▸ SOURCE DATA

● ● ● ● ● ● ●

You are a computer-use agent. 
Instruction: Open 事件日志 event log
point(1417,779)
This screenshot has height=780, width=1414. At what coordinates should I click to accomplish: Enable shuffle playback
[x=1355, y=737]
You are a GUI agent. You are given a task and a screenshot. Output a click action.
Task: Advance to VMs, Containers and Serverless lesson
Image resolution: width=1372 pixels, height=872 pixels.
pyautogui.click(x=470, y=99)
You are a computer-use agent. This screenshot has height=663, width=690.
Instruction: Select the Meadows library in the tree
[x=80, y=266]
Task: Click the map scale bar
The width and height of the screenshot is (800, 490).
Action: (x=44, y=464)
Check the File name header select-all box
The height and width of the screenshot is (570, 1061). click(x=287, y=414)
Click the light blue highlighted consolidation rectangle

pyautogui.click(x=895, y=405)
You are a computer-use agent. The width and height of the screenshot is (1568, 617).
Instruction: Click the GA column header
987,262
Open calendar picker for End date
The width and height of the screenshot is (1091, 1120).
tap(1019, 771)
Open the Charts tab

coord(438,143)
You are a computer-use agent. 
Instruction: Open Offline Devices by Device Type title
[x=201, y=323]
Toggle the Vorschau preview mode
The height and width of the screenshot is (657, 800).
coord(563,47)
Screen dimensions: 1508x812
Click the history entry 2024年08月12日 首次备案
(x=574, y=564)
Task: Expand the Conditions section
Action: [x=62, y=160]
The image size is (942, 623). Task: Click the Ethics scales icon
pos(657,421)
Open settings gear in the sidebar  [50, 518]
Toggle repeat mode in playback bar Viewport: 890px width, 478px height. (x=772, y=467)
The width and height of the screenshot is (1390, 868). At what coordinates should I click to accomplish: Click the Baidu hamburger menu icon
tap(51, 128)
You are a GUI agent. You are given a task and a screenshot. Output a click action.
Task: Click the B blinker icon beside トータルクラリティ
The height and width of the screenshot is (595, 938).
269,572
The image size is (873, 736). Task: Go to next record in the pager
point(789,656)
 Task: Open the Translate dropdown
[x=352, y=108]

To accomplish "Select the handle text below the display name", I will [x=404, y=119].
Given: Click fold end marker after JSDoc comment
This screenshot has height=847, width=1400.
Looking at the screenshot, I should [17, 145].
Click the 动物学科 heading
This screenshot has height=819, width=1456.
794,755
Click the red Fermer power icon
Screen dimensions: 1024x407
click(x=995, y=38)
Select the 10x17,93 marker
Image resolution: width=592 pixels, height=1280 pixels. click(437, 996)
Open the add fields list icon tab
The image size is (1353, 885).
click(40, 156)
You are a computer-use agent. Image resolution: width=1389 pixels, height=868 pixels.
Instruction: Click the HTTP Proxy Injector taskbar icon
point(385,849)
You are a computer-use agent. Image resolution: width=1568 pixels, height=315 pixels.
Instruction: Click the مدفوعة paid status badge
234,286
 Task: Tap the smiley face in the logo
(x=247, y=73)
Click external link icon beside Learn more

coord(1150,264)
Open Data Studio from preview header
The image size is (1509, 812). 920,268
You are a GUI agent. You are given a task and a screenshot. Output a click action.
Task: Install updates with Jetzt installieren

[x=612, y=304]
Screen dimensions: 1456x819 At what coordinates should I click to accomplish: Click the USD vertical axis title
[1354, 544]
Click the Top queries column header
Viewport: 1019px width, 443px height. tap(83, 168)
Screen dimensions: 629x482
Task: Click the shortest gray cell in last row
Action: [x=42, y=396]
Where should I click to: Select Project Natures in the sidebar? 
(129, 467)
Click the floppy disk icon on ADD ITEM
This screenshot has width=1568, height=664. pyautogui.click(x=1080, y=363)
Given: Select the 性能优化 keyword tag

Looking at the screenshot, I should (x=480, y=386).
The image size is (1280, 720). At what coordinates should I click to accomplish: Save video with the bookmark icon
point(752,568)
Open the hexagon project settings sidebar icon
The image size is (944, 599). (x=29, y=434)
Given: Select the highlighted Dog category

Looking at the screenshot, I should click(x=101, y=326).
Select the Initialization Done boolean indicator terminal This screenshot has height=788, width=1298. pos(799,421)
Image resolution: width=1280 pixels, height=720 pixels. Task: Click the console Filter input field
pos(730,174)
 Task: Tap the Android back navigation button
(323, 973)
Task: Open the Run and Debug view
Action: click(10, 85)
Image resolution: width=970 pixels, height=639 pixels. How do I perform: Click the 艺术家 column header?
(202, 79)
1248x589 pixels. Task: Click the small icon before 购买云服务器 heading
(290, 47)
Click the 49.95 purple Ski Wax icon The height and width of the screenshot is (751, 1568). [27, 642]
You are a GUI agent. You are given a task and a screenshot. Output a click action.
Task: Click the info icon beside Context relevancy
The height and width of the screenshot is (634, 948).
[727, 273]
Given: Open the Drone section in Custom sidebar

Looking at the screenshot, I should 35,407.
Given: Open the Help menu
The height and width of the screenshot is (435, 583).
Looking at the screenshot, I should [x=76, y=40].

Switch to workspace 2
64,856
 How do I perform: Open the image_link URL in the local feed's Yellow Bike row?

● ● ● ● ● ● ●

▸ DIRECTIONS
Quote every item above word for word, from the first to the last.

▸ WRITTEN REPLY
You are a computer-use agent. 
Instruction: Open 事件日志 event log
point(1417,779)
This screenshot has height=780, width=1414. At what coordinates should I click to accomplish: Enable shuffle playback
[x=1355, y=737]
You are a GUI agent. You are given a task and a screenshot. Output a click action.
Task: Advance to VMs, Containers and Serverless lesson
Image resolution: width=1372 pixels, height=872 pixels.
pyautogui.click(x=470, y=99)
You are a computer-use agent. This screenshot has height=663, width=690.
Instruction: Select the Meadows library in the tree
[x=80, y=266]
Task: Click the map scale bar
The width and height of the screenshot is (800, 490).
Action: (x=44, y=464)
Check the File name header select-all box
The height and width of the screenshot is (570, 1061). click(x=287, y=414)
Click the light blue highlighted consolidation rectangle

pyautogui.click(x=895, y=405)
You are a computer-use agent. The width and height of the screenshot is (1568, 617).
Instruction: Click the GA column header
987,262
Open calendar picker for End date
The width and height of the screenshot is (1091, 1120).
tap(1019, 771)
Open the Charts tab

coord(438,143)
You are a computer-use agent. 
Instruction: Open Offline Devices by Device Type title
[x=201, y=323]
Toggle the Vorschau preview mode
The height and width of the screenshot is (657, 800).
coord(563,47)
Screen dimensions: 1508x812
Click the history entry 2024年08月12日 首次备案
(x=574, y=564)
Task: Expand the Conditions section
Action: [x=62, y=160]
The image size is (942, 623). Task: Click the Ethics scales icon
pos(657,421)
Open settings gear in the sidebar  [50, 518]
Toggle repeat mode in playback bar Viewport: 890px width, 478px height. (x=772, y=467)
The width and height of the screenshot is (1390, 868). At what coordinates should I click to accomplish: Click the Baidu hamburger menu icon
tap(51, 128)
You are a GUI agent. You are given a task and a screenshot. Output a click action.
Task: Click the B blinker icon beside トータルクラリティ
The height and width of the screenshot is (595, 938).
269,572
The image size is (873, 736). Task: Go to next record in the pager
point(789,656)
 Task: Open the Translate dropdown
[x=352, y=108]

To accomplish "Select the handle text below the display name", I will [x=404, y=119].
Given: Click fold end marker after JSDoc comment
This screenshot has height=847, width=1400.
Looking at the screenshot, I should [17, 145].
Click the 动物学科 heading
This screenshot has height=819, width=1456.
794,755
Click the red Fermer power icon
Screen dimensions: 1024x407
click(x=995, y=38)
Select the 10x17,93 marker
Image resolution: width=592 pixels, height=1280 pixels. click(437, 996)
Open the add fields list icon tab
The image size is (1353, 885).
click(40, 156)
You are a computer-use agent. Image resolution: width=1389 pixels, height=868 pixels.
Instruction: Click the HTTP Proxy Injector taskbar icon
point(385,849)
You are a computer-use agent. Image resolution: width=1568 pixels, height=315 pixels.
Instruction: Click the مدفوعة paid status badge
234,286
 Task: Tap the smiley face in the logo
(x=247, y=73)
Click external link icon beside Learn more

coord(1150,264)
Open Data Studio from preview header
The image size is (1509, 812). 920,268
You are a GUI agent. You are given a task and a screenshot. Output a click action.
Task: Install updates with Jetzt installieren

[x=612, y=304]
Screen dimensions: 1456x819 At what coordinates should I click to accomplish: Click the USD vertical axis title
[1354, 544]
Click the Top queries column header
Viewport: 1019px width, 443px height. tap(83, 168)
Screen dimensions: 629x482
Task: Click the shortest gray cell in last row
Action: [x=42, y=396]
Where should I click to: Select Project Natures in the sidebar? 
(129, 467)
Click the floppy disk icon on ADD ITEM
This screenshot has width=1568, height=664. pyautogui.click(x=1080, y=363)
Given: Select the 性能优化 keyword tag

Looking at the screenshot, I should (x=480, y=386).
The image size is (1280, 720). At what coordinates should I click to accomplish: Save video with the bookmark icon
point(752,568)
Open the hexagon project settings sidebar icon
The image size is (944, 599). (x=29, y=434)
Given: Select the highlighted Dog category

Looking at the screenshot, I should click(x=101, y=326).
Select the Initialization Done boolean indicator terminal This screenshot has height=788, width=1298. pos(799,421)
Image resolution: width=1280 pixels, height=720 pixels. Task: Click the console Filter input field
pos(730,174)
 Task: Tap the Android back navigation button
(323, 973)
Task: Open the Run and Debug view
Action: click(10, 85)
Image resolution: width=970 pixels, height=639 pixels. How do I perform: Click the 艺术家 column header?
(202, 79)
1248x589 pixels. Task: Click the small icon before 购买云服务器 heading
(290, 47)
Click the 49.95 purple Ski Wax icon The height and width of the screenshot is (751, 1568). [27, 642]
You are a GUI agent. You are given a task and a screenshot. Output a click action.
Task: Click the info icon beside Context relevancy
The height and width of the screenshot is (634, 948).
[727, 273]
Given: Open the Drone section in Custom sidebar

Looking at the screenshot, I should 35,407.
Given: Open the Help menu
The height and width of the screenshot is (435, 583).
Looking at the screenshot, I should [x=76, y=40].

Switch to workspace 2
64,856
 How do I perform: Open the image_link URL in the local feed's Yellow Bike row?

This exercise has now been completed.